I had a board game first this summer: I read an entire series of novels in preparation for playing a board game. When Jamey Stegmaier announced he was designing a new game with Alex Schmidt based on the award winning Red Rising  series by Pierce Brown, his excitement was so palpable that I wanted to understand the draw of the saga held for him. I checked my local library and the first book was already reserved, with a long waiting list in line before me. So I took the plunge and purchased the whole series from Amazon, hoping it would captivate me as it seemed to have done for Jamey.

Start with a narrative universe politically ordered by a tightly controlled color coded caste system;  pull in the concept of a boarding school with quirky teachers (like Hogwarts from Harry Potter) but introduce some structural changes to the school so that only the most socioeconomic elite in the caste system are permitted to attend; have the students compete in fight to the death brutal competitions (evocative of The Hunger Games but more violent and rape-y); explore the dynamic of class struggles and the penchant for revolution the lower castes foment; and you’ve got a good understanding of the Red Rising series that details the life and times of our protagonist, Darrow O’Lykos. To be honest, it’s an intense and difficult read due to the graphic nature of the violence (definitely not a story I want to see acted out on the big screen). But it’s well written literature and it makes you think.

Once I finished the book series, I was emotionally charged and ready to play Red Rising. I unboxed my review copy, invited over a few friends, and sat down for my first game. Jacqui Davis, Miles Bensky, and Justin Wong designed the artwork for the game and I’d describe it overall as futuristic, with a cartoonish bent when it comes to the character cards.

Before we get into the mechanics of the game, the components for Red Rising  Collector’s Edition warrant a discussion. I loved the weight of the metal influence cubes and fleet tokens handed out to each player. Likewise, the start player token, sovereign token, central board, and house cards are well constructed. And I appreciated the gold foil on the character cards. However, our first group of players gathered around our game table (and subsequent groups I played with) identified nuisance problems with some of the components. Each player’s set of metal influence cubes is  a different color and the yellow and gold sets are difficult to distinguish from across the table. The card holders included exclusively in the Collector’s edition are a disaster.

Every single person I played with managed to accidentally knock over their holder several times during a game, spilling out their hand for all to see repeatedly. Finally, the character cards reveal some questionable graphic design and font choices. For example, it was very difficult for all of us in the middle age cohort to read “obsidian” printed on the black cards.  None of these issues are significant enough to downvote the game, but I hope to see them corrected in future print runs.    

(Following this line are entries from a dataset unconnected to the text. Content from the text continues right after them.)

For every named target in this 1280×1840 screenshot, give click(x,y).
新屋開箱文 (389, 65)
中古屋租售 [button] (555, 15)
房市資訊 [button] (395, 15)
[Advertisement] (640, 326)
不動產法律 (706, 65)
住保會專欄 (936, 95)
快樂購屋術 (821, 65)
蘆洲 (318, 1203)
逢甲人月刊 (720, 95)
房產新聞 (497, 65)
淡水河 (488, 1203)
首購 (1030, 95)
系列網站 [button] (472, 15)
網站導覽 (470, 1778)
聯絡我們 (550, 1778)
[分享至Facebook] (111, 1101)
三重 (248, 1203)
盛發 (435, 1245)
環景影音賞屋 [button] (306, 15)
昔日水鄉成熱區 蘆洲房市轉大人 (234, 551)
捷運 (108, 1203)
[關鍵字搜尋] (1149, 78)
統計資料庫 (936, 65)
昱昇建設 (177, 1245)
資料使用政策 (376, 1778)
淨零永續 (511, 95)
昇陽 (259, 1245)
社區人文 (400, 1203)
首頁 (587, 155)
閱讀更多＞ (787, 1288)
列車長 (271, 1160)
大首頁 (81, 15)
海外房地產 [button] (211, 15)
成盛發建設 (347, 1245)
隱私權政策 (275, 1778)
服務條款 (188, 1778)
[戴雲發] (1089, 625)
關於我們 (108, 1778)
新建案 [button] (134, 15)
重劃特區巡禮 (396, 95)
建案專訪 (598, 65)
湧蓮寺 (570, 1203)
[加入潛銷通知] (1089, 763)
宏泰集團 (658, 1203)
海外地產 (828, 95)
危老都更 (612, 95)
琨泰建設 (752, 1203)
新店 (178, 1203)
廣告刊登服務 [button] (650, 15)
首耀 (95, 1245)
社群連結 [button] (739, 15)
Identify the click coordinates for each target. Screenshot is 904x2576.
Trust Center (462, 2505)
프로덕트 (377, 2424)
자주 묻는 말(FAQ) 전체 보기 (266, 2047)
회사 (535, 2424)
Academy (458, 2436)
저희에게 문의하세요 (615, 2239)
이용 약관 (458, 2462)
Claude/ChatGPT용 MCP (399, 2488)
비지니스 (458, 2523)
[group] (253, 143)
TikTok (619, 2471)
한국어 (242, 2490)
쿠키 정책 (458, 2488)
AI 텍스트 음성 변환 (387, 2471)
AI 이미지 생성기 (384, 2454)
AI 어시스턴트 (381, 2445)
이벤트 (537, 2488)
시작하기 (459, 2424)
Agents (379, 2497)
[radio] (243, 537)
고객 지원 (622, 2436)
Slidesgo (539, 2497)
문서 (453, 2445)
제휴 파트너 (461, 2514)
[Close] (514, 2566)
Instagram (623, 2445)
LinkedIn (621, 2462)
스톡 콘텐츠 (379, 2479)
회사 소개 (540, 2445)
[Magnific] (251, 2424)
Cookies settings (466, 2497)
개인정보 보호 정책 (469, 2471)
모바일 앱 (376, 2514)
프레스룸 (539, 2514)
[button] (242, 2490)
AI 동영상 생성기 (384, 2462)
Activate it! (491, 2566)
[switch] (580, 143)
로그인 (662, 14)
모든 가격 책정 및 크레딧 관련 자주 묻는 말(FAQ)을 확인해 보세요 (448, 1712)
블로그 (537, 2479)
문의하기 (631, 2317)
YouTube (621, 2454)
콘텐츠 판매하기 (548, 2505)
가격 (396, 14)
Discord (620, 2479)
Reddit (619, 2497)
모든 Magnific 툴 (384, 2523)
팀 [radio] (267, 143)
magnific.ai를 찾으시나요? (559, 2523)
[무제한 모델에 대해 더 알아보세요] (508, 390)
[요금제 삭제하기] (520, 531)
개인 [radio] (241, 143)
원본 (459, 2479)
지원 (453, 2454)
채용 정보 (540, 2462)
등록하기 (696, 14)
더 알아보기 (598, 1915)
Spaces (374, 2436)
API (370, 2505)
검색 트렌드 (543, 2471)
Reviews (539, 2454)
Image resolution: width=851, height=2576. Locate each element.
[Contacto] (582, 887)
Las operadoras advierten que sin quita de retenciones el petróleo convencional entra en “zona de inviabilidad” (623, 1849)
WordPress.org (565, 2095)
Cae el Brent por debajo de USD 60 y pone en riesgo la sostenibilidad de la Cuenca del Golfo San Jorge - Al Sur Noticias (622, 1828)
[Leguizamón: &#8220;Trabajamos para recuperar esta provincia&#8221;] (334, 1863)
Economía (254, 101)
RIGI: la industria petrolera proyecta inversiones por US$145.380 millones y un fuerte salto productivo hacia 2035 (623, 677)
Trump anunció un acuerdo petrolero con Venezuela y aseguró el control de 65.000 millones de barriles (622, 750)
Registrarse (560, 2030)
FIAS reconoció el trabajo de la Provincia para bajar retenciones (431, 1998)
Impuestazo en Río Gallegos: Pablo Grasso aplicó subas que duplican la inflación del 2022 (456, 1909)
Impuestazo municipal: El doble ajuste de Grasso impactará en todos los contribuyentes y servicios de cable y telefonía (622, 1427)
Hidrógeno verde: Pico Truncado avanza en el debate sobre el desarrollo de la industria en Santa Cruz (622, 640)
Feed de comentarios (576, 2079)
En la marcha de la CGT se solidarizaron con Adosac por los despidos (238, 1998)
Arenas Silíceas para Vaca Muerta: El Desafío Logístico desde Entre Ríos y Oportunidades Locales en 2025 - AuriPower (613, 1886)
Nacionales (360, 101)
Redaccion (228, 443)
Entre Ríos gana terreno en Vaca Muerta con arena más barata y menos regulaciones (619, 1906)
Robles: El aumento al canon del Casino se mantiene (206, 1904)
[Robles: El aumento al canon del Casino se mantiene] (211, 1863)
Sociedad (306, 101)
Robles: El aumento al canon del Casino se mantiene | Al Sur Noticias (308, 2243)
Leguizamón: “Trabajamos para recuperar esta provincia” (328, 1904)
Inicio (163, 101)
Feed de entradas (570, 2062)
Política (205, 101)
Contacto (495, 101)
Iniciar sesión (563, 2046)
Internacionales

Onto the mechanics… Red Rising  is a mid-weight board game with a primary focus on cards and hand management. At the start of the game, each player is dealt 5 character cards and a house card (which grants a special ability). One of the primary goals is to build a hand of highly valued character cards (tabulated at the end of the game using the interaction formulas printed on the bottom of each card). To build this hand, players will use most of their turns to discard a character card from their hand to the board (called deploying) and then pick up a character card from a different column of the board. 

To spice things up, each card has a deploy ability that is triggered when the card is deployed (for example, a card might let you banish another card, move a card from one column to another on the board, immediately choose another card on the board to redeploy, etc). And each time you pick up a character card, you get a bonus immediately that edges you closer to victory along the path of one of the other strategic goals established in the game – either the receipt of helium tokens (worth 3 VPs each), forward movement along the fleet track (increasing VPs for each step forward), the possession of the sovereign token (10VPs if held at end of game), or influence cube placement on the influence area of the board (worth 4/2/1 VPs each, depending on your player’s rank in the influence cube area population). Instead of discarding+picking up on your turn,  there’s also an option, called scouting, to simply draw from the deck, place the drawn card on a column on the board, and then gain the bonus for that column. This option might be used when you are completely satisfied with your hand and can’t bear to part with any of it, or when you’re trying to pad the columns with cards of certain colors (some cards give you end game points per card of X color on the board) and crossing your fingers you can draw them.  It should be used sparingly since you miss out on the deploy ability when scouting.

I didn’t encounter a lot of analysis paralysis when playing this game, and it plays in under an hour (maybe 90 minutes for your very first time at higher player counts).  There’s plenty of replayability in the box given the large assortment of cards, but I do wonder if they’re going to eventually release an expansion for Red Rising  to keep things fresh for experienced players with different character card abilities or new point tallying interaction rules.

Jamey and Alex have hit on an accessible and winning combination by supporting a large spectrum of player counts (1-6), providing mid-weight complexity, keeping the gameplay tight enough to finish in under an hour, and selling it for under $60 at launch. And perhaps most importantly for players who worship theme and backstory, playing the game feels incredibly personal after you’ve read the books. I felt connected to the characters as they were revealed from the deck because of my experience reading the series. I was delighted to have the Sevro card in my hand, giddy to be given the House of Mars player role, and I flushed with anger when the Jackal card appeared on the board. I spent a lot of the game explaining the highlights of each character to my friends as new cards were laid down. Pretty sure I had to fight back tears when Eo’s card came up. In one of our games, my friend Malinda played Apollo and probably didn’t understand why I worked so tirelessly to thwart her efforts. Red Rising  is a solid OUI! OUI! OUI! from me for those who have read the series (and a OUI! OUI! for those who haven’t). Get the Red Rising  book series and read it and then get the game and play it. In that order. And consider pairing  the series with the game as a generous present for someone you love who loves board games and great dystopian novels.


Publisher: Stonemaier Games
Players: 1-6
Actual Playing Time (vs the guideline on the box): About 45 minutes per game
Game type: hand management



Jenni’s rating scale:
OUI: I would play this game again; this game is ok. I probably would not buy this game myself but I would play it with those who own it and if someone gave it to me I would keep it.
OUI OUI: I would play this game again; this game is good. I would buy this game.
NON: I would not play this game again. I would return this game or give it away if it was given to me.